Her answer to that– “You clearly didn’t follow directions and decided to do things your way.”
Clearly?
I thanked her for her candor and resisted the urge to tell her she needed to work on that paranoia.
She was the exception. In general, when I ask for feedback, I get honesty and helpful suggestions. In one case I got hit on (slimy bastard), but he did say that I’d appeared too attached to the then-current job. He was right. I was one person left on staff to put out two issues that month –I was breathing that job.
Dr. Freelance says
You flatter me, Valerie. Not sure if it’s a class act–more like my GenXer mentality of not giving a crap about what people say or think about me. And, the company (though not this contact) was a referral from a long-ago co-worker, so I figured there was no benefit to being rude back to her.
Lori, that is a horror story! Talk about a lack of social grace…
Jodi says
Ouch!
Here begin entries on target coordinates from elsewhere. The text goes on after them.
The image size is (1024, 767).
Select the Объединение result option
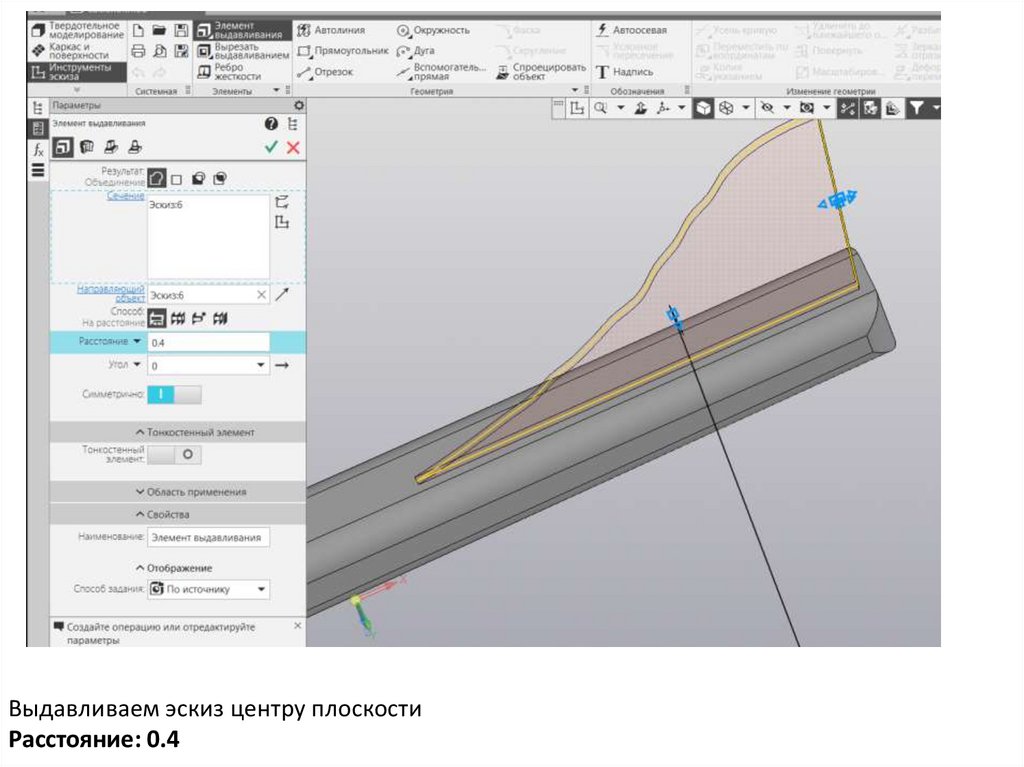tap(157, 178)
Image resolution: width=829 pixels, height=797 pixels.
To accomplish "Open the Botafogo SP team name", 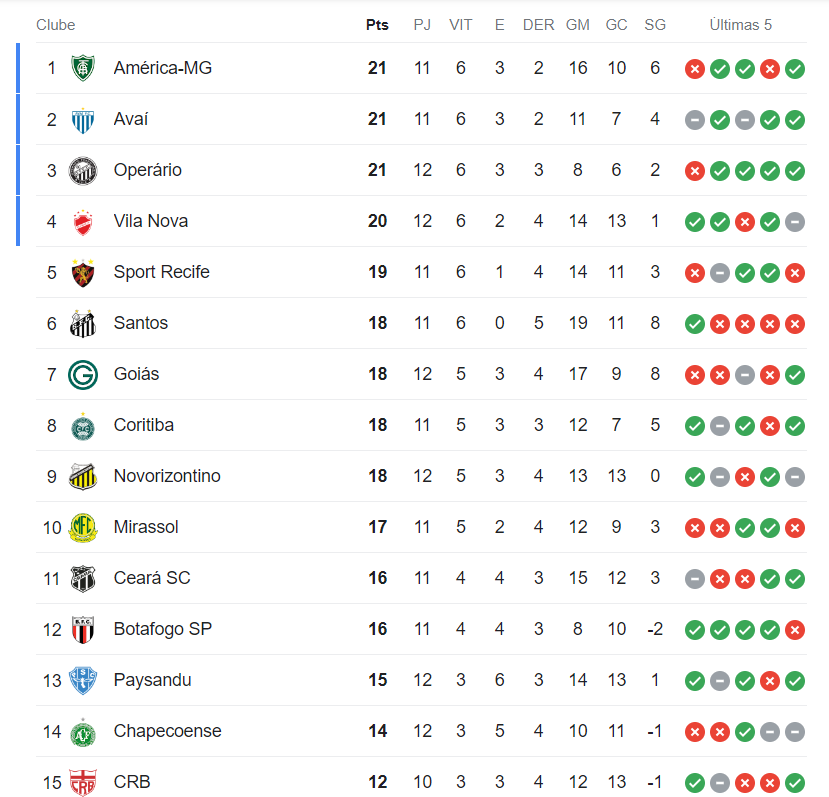I will [162, 629].
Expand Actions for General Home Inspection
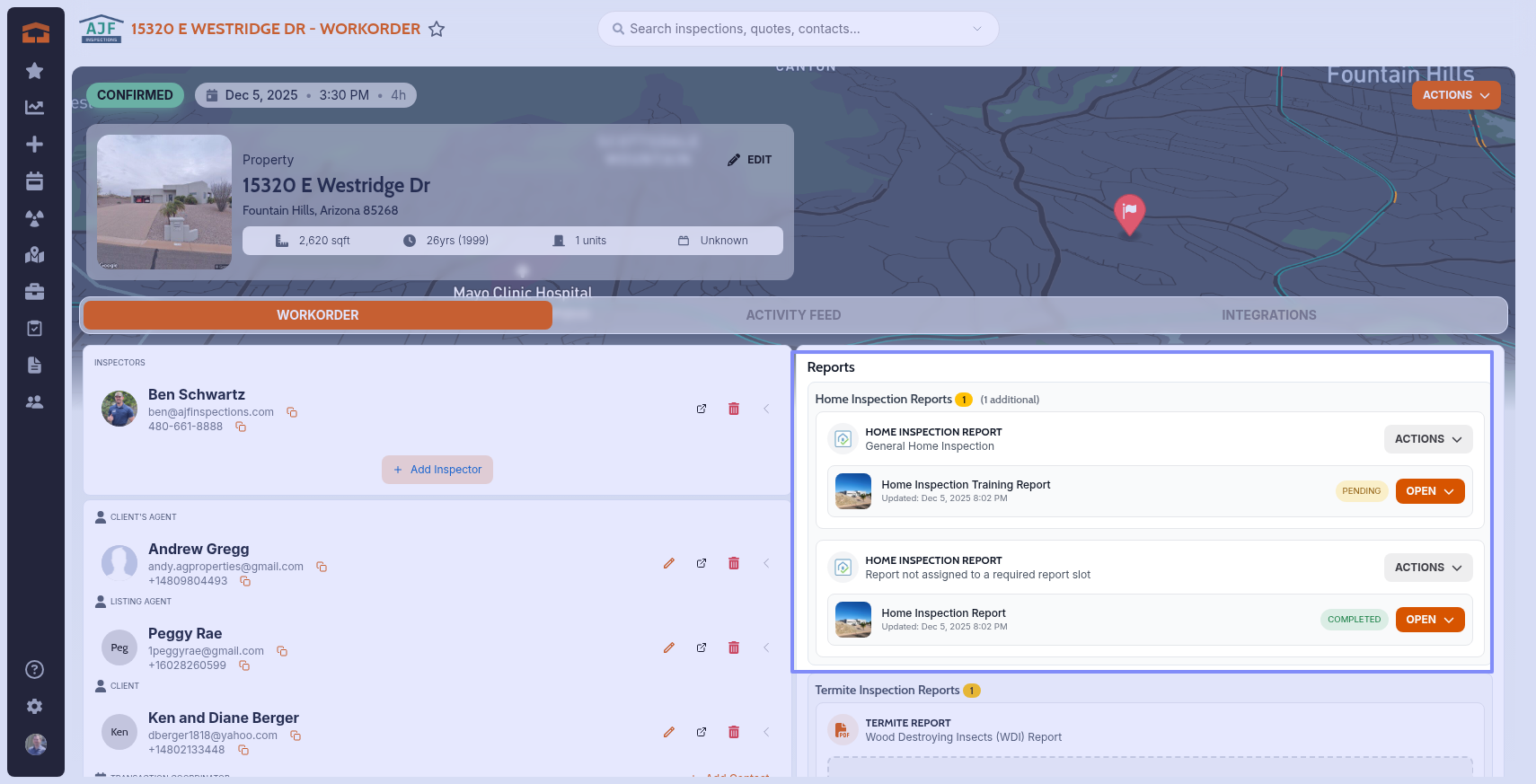Image resolution: width=1536 pixels, height=784 pixels. tap(1427, 439)
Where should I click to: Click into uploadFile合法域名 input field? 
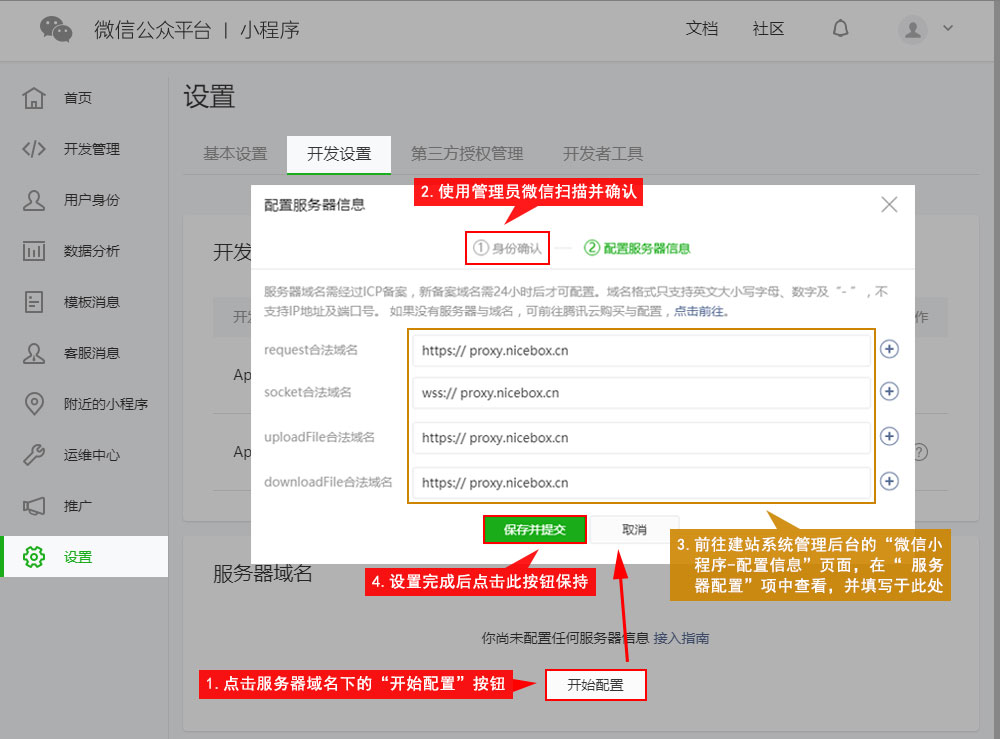pos(640,437)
I think that reply would have been best used as a blog post, rather than a reply to applicants for a job!
Having sorted through hundreds (if not thousands) of paper resumes in a previous life, I can appreciate the enormity (and difficulty) of personally responding to each one.
However, the best way to handle it is to send out a polite, “I’m sorry, good luck with your search” email to the unsuitable applicants, and a “We’d like to talk to you further” email to the potential hires.
Dr. Freelance says
Thanks for weighing in, Jodi. I remember the number of resumes I used to get as an editor (Dark Ages, pre-Craigslist, back in the 1900s), and I can only imagine how overwhelming it might be nowadays. Your solution is the more appropriate way to handle it, methinks.
Erica says
(First-time commenter here—nice to meet you Dr. Freelance!)
Like you, I’m pretty spiffy with rejection. Getting laid off a bunch does that. I prefer either a “Thanks, but no thanks” form letter or the lovely ring of silence. A few kind people gave me some great feedback but those are rare indeed. I’ve found that most people move on too quickly and are too focused on their own end goal.
There’s really no need to be a jerk about rejection (from either side). I just take in the information and keep looking for my next shiny object. Oh, and I eat a cookie. Cookies make it all better. 😉
Dr. Freelance says
Nice to meet you, too, Erica–thanks for commenting. I agree about the principle of not being jerkish about it, and you are 100% right about the cookies taking the sting out of it!